Войска князя Меншикова взяли приступом и дотла сожгли Батурин. Сотни верных гетману людей погибли в кровавой схватке. Чечель и другие начальные люди были схвачены и казнены.
X
Пришла зима. Выпал ранний снег.
Заняв Ромны и Гадяч, шведы располагались на зимних квартирах, полагая отдохнуть здесь так же привольно, как в Саксонии. Однако вскоре они убедились, что украинский народ не считает их желанными гостями.

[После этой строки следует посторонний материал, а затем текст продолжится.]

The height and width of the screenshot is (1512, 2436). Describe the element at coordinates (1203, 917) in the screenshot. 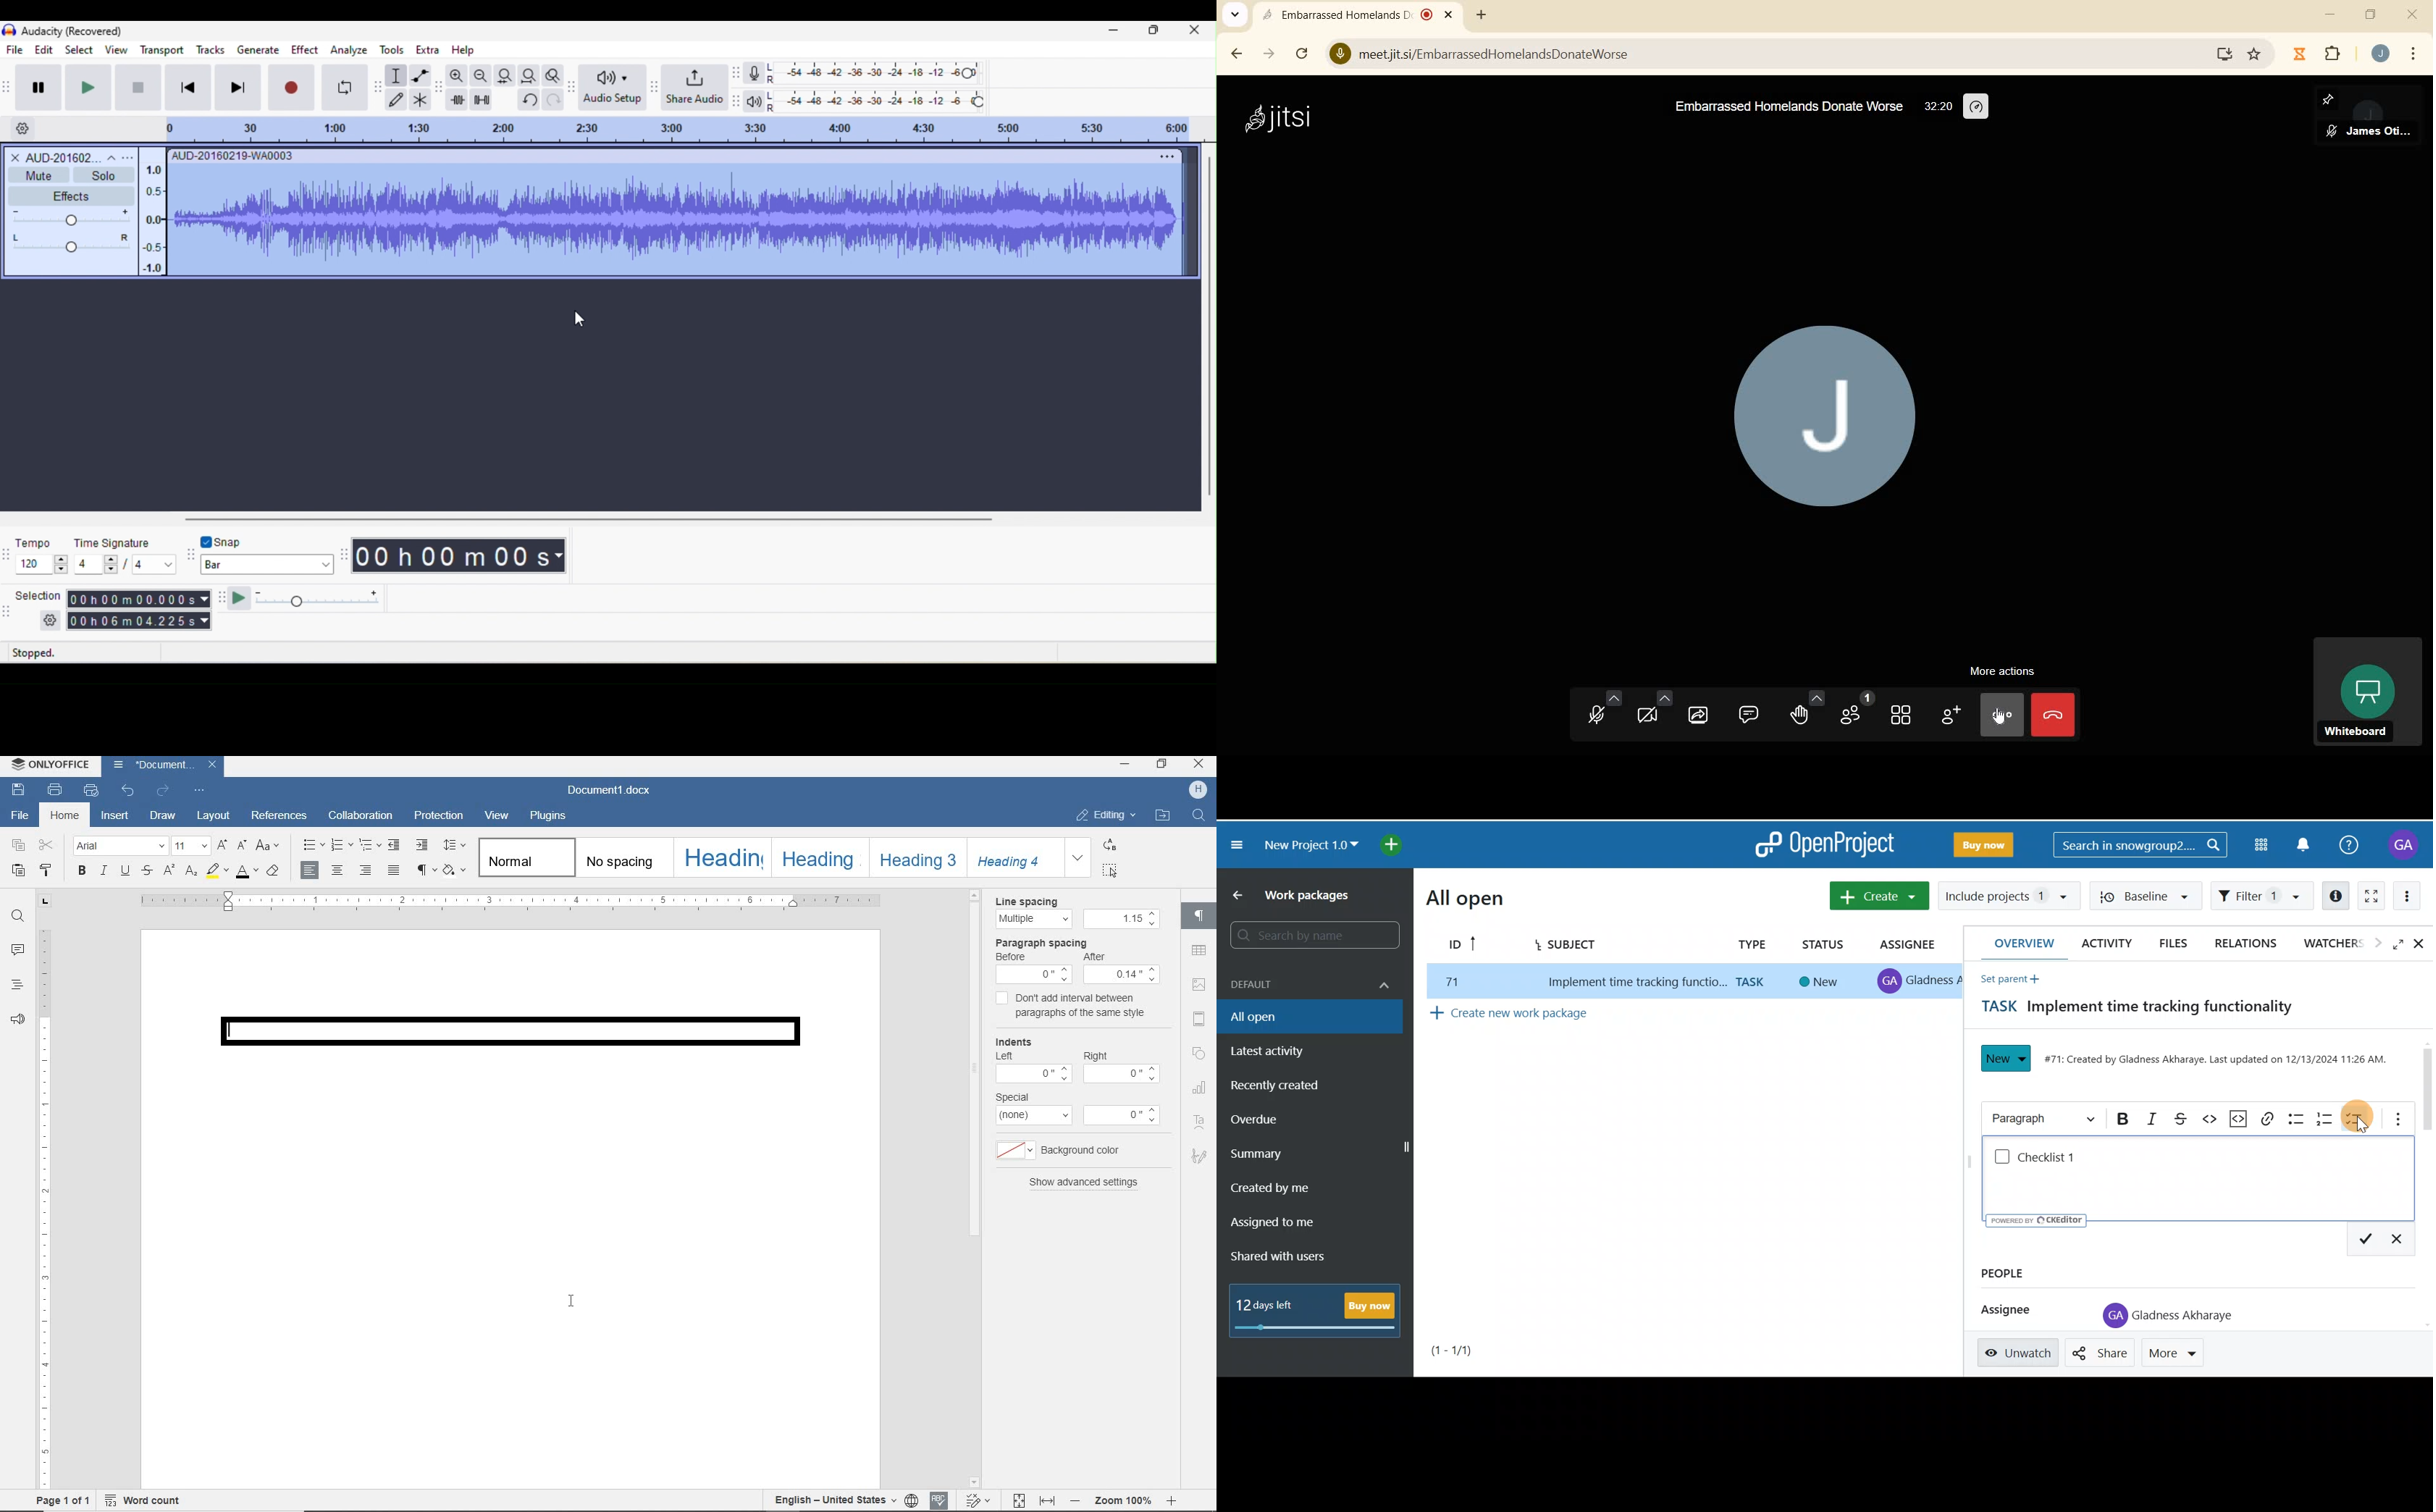

I see `paragraph settings` at that location.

Прибыв с королем в Ромны, Мазепа созвал сотников и приказал немедленно собрать для шведов двадцать четыре тысячи волов, сорок тысяч свиней, сто тысяч «осмачек» муки. Сотники пообещали, уехали и больше на глаза гетмана не показались. В Опошне, Котельве и других местечках селяне рады наотрез отказались исполнять приказания «проклятого» Мазепы. Лохвитского сотника Якова Еременко, приехавшего за сбором провианта в Сорочинцы, селяне связали и отправили в царскую ставку.
Убедившись, что на помощь Мазепы, обещавшего продовольствие, надеяться нечего, шведы стали создавать свои продовольственные команды. Их неистовые грабежи и бесчинства усиливали ненависть населения к иноземцам и предателю гетману. Селяне угоняли скот, сжигали имущество и хлеб, чтобы ничто не попало неприятелю.